■ EXERCISE DETAILS ■
Rewrite the items below, replacing "Screen dimensions" with "Display size" wherever it occurs and leaving everything else unchanged.

■ RECORDS TO USE ■

-- -- --

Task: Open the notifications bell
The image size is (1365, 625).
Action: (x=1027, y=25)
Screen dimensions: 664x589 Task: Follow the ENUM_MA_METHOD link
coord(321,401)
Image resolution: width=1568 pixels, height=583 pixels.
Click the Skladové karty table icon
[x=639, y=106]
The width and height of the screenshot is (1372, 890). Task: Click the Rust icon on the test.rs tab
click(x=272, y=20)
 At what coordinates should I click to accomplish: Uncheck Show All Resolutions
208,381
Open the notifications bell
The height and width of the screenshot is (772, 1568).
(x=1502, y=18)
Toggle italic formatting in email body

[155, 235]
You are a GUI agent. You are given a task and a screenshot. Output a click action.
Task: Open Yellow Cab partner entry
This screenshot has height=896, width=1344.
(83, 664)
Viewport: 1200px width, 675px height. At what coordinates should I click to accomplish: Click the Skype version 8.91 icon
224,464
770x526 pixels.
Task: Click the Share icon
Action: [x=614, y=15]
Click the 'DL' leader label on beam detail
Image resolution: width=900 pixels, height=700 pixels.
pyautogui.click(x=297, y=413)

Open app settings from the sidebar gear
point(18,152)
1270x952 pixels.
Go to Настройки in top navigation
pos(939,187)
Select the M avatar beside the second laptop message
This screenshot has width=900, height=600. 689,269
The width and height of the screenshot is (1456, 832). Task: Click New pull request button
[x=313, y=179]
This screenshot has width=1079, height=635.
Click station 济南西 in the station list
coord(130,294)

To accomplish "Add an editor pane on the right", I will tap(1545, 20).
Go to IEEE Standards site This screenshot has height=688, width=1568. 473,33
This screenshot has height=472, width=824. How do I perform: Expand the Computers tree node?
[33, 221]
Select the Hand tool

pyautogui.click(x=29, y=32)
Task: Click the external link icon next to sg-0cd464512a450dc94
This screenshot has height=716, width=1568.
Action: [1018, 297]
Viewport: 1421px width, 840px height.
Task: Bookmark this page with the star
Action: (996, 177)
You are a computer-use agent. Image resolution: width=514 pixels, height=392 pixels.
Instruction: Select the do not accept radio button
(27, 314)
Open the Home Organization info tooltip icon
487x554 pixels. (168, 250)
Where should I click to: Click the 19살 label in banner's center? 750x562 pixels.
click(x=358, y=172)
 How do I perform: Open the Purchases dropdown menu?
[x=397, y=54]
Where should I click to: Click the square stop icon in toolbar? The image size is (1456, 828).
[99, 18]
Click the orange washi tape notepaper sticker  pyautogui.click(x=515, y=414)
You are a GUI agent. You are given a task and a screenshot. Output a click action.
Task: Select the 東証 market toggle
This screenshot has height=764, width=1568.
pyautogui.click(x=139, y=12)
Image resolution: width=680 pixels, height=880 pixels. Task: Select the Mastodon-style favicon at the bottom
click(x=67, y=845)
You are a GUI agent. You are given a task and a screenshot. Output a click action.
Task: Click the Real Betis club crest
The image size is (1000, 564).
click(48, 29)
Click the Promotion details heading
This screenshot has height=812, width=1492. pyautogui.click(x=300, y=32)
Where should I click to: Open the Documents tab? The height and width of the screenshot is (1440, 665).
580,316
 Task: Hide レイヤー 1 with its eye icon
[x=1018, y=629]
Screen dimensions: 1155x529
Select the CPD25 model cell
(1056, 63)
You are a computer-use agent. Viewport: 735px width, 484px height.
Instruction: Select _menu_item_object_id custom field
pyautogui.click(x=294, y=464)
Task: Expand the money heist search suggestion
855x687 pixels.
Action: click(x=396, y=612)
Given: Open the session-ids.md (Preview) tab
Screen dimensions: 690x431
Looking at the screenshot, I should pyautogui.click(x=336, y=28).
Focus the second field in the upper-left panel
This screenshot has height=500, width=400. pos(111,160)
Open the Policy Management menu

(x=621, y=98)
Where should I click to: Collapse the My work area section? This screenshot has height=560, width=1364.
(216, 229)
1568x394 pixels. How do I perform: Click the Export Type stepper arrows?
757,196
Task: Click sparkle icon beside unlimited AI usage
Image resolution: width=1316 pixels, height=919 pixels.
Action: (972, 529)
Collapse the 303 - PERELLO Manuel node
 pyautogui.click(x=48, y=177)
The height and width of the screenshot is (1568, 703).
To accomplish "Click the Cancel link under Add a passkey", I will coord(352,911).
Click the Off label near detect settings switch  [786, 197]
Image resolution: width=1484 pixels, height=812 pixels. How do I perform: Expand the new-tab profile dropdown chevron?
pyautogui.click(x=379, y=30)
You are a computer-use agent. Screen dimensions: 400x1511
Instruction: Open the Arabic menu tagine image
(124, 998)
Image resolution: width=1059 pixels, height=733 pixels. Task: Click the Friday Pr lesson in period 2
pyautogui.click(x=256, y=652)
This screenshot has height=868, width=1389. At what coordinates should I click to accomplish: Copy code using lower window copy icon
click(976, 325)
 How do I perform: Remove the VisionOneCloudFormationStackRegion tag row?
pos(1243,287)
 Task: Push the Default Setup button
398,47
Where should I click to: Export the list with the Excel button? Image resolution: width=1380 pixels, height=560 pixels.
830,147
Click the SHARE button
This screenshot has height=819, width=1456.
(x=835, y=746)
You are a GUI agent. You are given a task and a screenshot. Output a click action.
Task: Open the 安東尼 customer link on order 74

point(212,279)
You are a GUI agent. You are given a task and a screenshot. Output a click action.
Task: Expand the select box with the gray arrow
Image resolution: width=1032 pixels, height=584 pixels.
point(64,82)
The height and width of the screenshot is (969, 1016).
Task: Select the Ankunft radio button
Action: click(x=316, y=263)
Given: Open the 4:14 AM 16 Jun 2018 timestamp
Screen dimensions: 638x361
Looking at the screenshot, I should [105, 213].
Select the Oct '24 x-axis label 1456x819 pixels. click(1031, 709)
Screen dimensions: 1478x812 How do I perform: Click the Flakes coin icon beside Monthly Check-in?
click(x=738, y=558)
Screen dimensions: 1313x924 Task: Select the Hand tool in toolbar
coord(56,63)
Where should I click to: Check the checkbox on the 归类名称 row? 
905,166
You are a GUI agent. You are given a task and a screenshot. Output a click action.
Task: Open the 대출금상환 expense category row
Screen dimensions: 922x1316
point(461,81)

-- -- --

■ RESULT OF THIS EXERCISE ■
Task: Open the notifications bell
The image size is (1365, 625).
Action: (x=1027, y=25)
Display size: 664x589 Task: Follow the ENUM_MA_METHOD link
coord(321,401)
Image resolution: width=1568 pixels, height=583 pixels.
Click the Skladové karty table icon
[x=639, y=106]
The width and height of the screenshot is (1372, 890). Task: Click the Rust icon on the test.rs tab
click(x=272, y=20)
 At what coordinates should I click to accomplish: Uncheck Show All Resolutions
208,381
Open the notifications bell
The height and width of the screenshot is (772, 1568).
(x=1502, y=18)
Toggle italic formatting in email body

[155, 235]
You are a GUI agent. You are given a task and a screenshot. Output a click action.
Task: Open Yellow Cab partner entry
This screenshot has height=896, width=1344.
(83, 664)
Viewport: 1200px width, 675px height. At what coordinates should I click to accomplish: Click the Skype version 8.91 icon
224,464
770x526 pixels.
Task: Click the Share icon
Action: [x=614, y=15]
Click the 'DL' leader label on beam detail
Image resolution: width=900 pixels, height=700 pixels.
pyautogui.click(x=297, y=413)

Open app settings from the sidebar gear
point(18,152)
1270x952 pixels.
Go to Настройки in top navigation
pos(939,187)
Select the M avatar beside the second laptop message
This screenshot has width=900, height=600. 689,269
The width and height of the screenshot is (1456, 832). Task: Click New pull request button
[x=313, y=179]
This screenshot has width=1079, height=635.
Click station 济南西 in the station list
coord(130,294)

To accomplish "Add an editor pane on the right", I will tap(1545, 20).
Go to IEEE Standards site This screenshot has height=688, width=1568. 473,33
This screenshot has height=472, width=824. How do I perform: Expand the Computers tree node?
[33, 221]
Select the Hand tool

pyautogui.click(x=29, y=32)
Task: Click the external link icon next to sg-0cd464512a450dc94
This screenshot has height=716, width=1568.
Action: [1018, 297]
Viewport: 1421px width, 840px height.
Task: Bookmark this page with the star
Action: (996, 177)
You are a computer-use agent. Image resolution: width=514 pixels, height=392 pixels.
Instruction: Select the do not accept radio button
(27, 314)
Open the Home Organization info tooltip icon
487x554 pixels. (168, 250)
Where should I click to: Click the 19살 label in banner's center? 750x562 pixels.
click(x=358, y=172)
 How do I perform: Open the Purchases dropdown menu?
[x=397, y=54]
Where should I click to: Click the square stop icon in toolbar? The image size is (1456, 828).
[99, 18]
Click the orange washi tape notepaper sticker  pyautogui.click(x=515, y=414)
You are a GUI agent. You are given a task and a screenshot. Output a click action.
Task: Select the 東証 market toggle
This screenshot has height=764, width=1568.
pyautogui.click(x=139, y=12)
Image resolution: width=680 pixels, height=880 pixels. Task: Select the Mastodon-style favicon at the bottom
click(x=67, y=845)
You are a GUI agent. You are given a task and a screenshot. Output a click action.
Task: Click the Real Betis club crest
The image size is (1000, 564).
click(48, 29)
Click the Promotion details heading
This screenshot has height=812, width=1492. pyautogui.click(x=300, y=32)
Where should I click to: Open the Documents tab? The height and width of the screenshot is (1440, 665).
580,316
 Task: Hide レイヤー 1 with its eye icon
[x=1018, y=629]
Display size: 1155x529
Select the CPD25 model cell
(1056, 63)
You are a computer-use agent. Viewport: 735px width, 484px height.
Instruction: Select _menu_item_object_id custom field
pyautogui.click(x=294, y=464)
Task: Expand the money heist search suggestion
855x687 pixels.
Action: click(x=396, y=612)
Given: Open the session-ids.md (Preview) tab
Display size: 690x431
Looking at the screenshot, I should pyautogui.click(x=336, y=28).
Focus the second field in the upper-left panel
This screenshot has height=500, width=400. pos(111,160)
Open the Policy Management menu

(x=621, y=98)
Where should I click to: Collapse the My work area section? This screenshot has height=560, width=1364.
(216, 229)
1568x394 pixels. How do I perform: Click the Export Type stepper arrows?
757,196
Task: Click sparkle icon beside unlimited AI usage
Image resolution: width=1316 pixels, height=919 pixels.
Action: (972, 529)
Collapse the 303 - PERELLO Manuel node
 pyautogui.click(x=48, y=177)
The height and width of the screenshot is (1568, 703).
To accomplish "Click the Cancel link under Add a passkey", I will coord(352,911).
Click the Off label near detect settings switch  [786, 197]
Image resolution: width=1484 pixels, height=812 pixels. How do I perform: Expand the new-tab profile dropdown chevron?
pyautogui.click(x=379, y=30)
You are a computer-use agent. Display size: 400x1511
Instruction: Open the Arabic menu tagine image
(124, 998)
Image resolution: width=1059 pixels, height=733 pixels. Task: Click the Friday Pr lesson in period 2
pyautogui.click(x=256, y=652)
This screenshot has height=868, width=1389. At what coordinates should I click to accomplish: Copy code using lower window copy icon
click(976, 325)
 How do I perform: Remove the VisionOneCloudFormationStackRegion tag row?
pos(1243,287)
 Task: Push the Default Setup button
398,47
Where should I click to: Export the list with the Excel button? Image resolution: width=1380 pixels, height=560 pixels.
830,147
Click the SHARE button
This screenshot has height=819, width=1456.
(x=835, y=746)
You are a GUI agent. You are given a task and a screenshot. Output a click action.
Task: Open the 安東尼 customer link on order 74

point(212,279)
You are a GUI agent. You are given a task and a screenshot. Output a click action.
Task: Expand the select box with the gray arrow
Image resolution: width=1032 pixels, height=584 pixels.
point(64,82)
The height and width of the screenshot is (969, 1016).
Task: Select the Ankunft radio button
Action: click(x=316, y=263)
Given: Open the 4:14 AM 16 Jun 2018 timestamp
Display size: 638x361
Looking at the screenshot, I should [105, 213].
Select the Oct '24 x-axis label 1456x819 pixels. click(1031, 709)
Display size: 1478x812 How do I perform: Click the Flakes coin icon beside Monthly Check-in?
click(x=738, y=558)
Display size: 1313x924 Task: Select the Hand tool in toolbar
coord(56,63)
Where should I click to: Check the checkbox on the 归类名称 row? 
905,166
You are a GUI agent. You are given a task and a screenshot. Output a click action.
Task: Open the 대출금상환 expense category row
Display size: 922x1316
point(461,81)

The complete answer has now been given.